1st. That by the deed of the 1st of January, 1795, from the State of Maryland to the ancestor of the appellees lot No. 27, therein described, was conveyed with a water front of seventy-two feet, six inches, (the extent is conceded) the water in front of which they were to enjoy in common with the owners of lots Nos. 20 and 21; and that the rights thereto, existing between said three lots were reciprocal, and were to be enjoyed by all subject to corresponding rights in each other. And that this right could only be divested by voluntary conveyance, or by the Act of Limitations--and that their right has not been lost by either of these means.

2nd. That the appellees were under no compulsion to improve their property-- and that by failing to make improvement, no rights are lost, but their original claim to a water front is unimpaired, except so far as a change made by natural causes (accretion, &c.,) may have reduced it in extent. And that the appellant cannot rely upon its "spirit of enterprise" to justify it in appropriating private property to its own uses without consideration.

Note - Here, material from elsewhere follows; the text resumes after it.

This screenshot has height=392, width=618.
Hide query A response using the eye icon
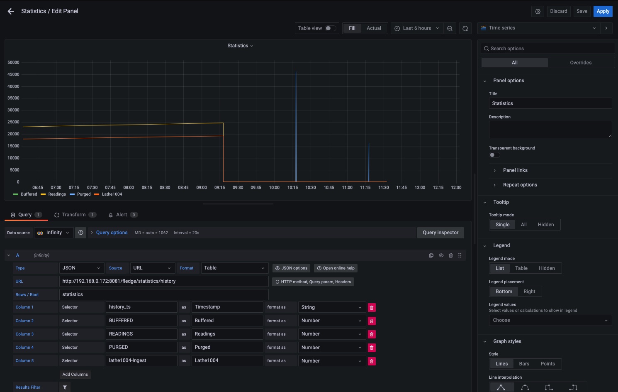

3rd. That natural causes, viz: accretions to the original shore line in front of all of the lots on the north-eastern side of Whetstone Point, from Fort McHenry northwardly to Locust Point, (at the foot of Hull Street, said street being the old road leading from Locust Point to Fort Avenue) and the consequent shortening of the present shore line as compared to the original shore line, necessitate a proportionate decrease in the water fronts of the several lots lying on the water between the points thus indicated--and that this decrease is in accordance with the principle of an equitable division of the new land thus formed in front of the various lots.

The termination of Hull Street on the north, at the water, and at Martin Street on the south, at the water, (this being the line of the United States property at Fort McHenry,) are the points to be considered, between which the accretions are to be divided, so far as the rights of riparian owners between those points are to be ascertained.

The plat and copies of the city map filed in the cause, show that these two...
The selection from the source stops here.